We should stop now to remind ourselves that digital projects require serious investments of energy and critical thought by expert collaborators who did not train in the same way we did and emerge (or diverge) from our conventional paths. Faculty collaborators and graduate students are part of our teams, but even they come increasingly from other departments and schools with different norms. Or they’re English Department grads who set out on unforeseen trajectories. And, often, our research and development groups are not only interdepartmental and ad-hoc, but also include undergraduate and professional-school students, designers and programmers both within and beyond higher ed, computer systems administrators, administrators of less holy sorts, and professional librarians or other instructional technology and information specialists.

The scholars I’ve known who are most obviously at school when working with programmers and other digital humanities collaborators invariably break new ground. That is to say, in my experience, the most productive and interesting collaborations are grounded in a kind of intellectual egalitarianism, or openness to the contributions of all team members.

However, this does not mean that the social boundaries inherent in digital project-work can or should be ignored. Policies about intellectual property and open source impinge differently on the rights and responsibilities of teaching faculty, research faculty, students-as-students, students-as-employees, and staff members of all kinds. These groups may have differing career arcs and intellectual agendas, and their participation in projects is often understood and evaluated differently within their professions and disciplines. If you do nothing else after this conversation, I hope you’ll go home and read your local policies with an eye toward how they work for the people with whom you collaborate.

We may worry that acknowledging cultural and administrative distinctions in the academy will reify them – but, in fact, ignoring differences can result in much poorer outcomes for our projects and personnel – particularly for the increasing number of collaborators who fall into hybrid professional categories. What do we do with those people whose training, research, and publication profiles do look exactly like ours, but whose right to claim intellectual property in the work they undertake as an equal partner is curtailed because of their status in the university’s HR system? The “ignore it and it’ll go away” strategy has not been helpful.

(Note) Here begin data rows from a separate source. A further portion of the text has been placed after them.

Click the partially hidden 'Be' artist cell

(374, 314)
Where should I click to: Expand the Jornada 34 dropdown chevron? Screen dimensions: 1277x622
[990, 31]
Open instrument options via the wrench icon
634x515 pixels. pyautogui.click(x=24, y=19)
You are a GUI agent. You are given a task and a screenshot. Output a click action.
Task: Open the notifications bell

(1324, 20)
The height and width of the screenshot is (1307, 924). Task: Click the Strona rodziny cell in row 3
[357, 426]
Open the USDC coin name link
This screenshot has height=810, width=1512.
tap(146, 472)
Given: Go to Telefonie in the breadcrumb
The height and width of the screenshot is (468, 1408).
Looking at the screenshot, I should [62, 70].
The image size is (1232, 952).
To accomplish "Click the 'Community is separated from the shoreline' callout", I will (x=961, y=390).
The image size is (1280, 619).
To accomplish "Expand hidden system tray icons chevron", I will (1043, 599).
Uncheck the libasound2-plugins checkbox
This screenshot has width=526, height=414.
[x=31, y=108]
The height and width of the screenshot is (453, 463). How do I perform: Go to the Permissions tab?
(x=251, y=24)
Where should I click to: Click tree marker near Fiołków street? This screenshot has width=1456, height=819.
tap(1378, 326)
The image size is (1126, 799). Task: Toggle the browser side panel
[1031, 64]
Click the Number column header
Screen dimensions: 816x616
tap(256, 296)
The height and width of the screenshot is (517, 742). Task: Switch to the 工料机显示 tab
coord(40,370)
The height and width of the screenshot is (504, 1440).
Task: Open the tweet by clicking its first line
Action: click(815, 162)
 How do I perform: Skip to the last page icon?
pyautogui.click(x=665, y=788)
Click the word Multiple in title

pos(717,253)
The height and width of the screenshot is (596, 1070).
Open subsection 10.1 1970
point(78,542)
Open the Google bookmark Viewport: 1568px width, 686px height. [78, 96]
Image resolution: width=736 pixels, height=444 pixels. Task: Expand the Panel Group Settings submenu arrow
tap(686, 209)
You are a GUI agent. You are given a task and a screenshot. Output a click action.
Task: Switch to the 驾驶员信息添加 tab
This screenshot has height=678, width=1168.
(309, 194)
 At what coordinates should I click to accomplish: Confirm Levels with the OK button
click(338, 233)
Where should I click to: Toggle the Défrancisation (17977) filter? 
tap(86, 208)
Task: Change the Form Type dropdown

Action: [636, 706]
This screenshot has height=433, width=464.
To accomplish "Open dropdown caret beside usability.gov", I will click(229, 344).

The biggest question for you may be how you’ll open potentially awkward conversations about status in a way that strengthens your team, creates – rather than limits – opportunity, and permits the kind of fluidity and professional growth we all want to foster over the course of long-term, collaborative initiatives.

[Note: this presentation and the larger conversation in which it participated at MLA was later described by Jennifer Howard in the Chronicle of Higher Education.]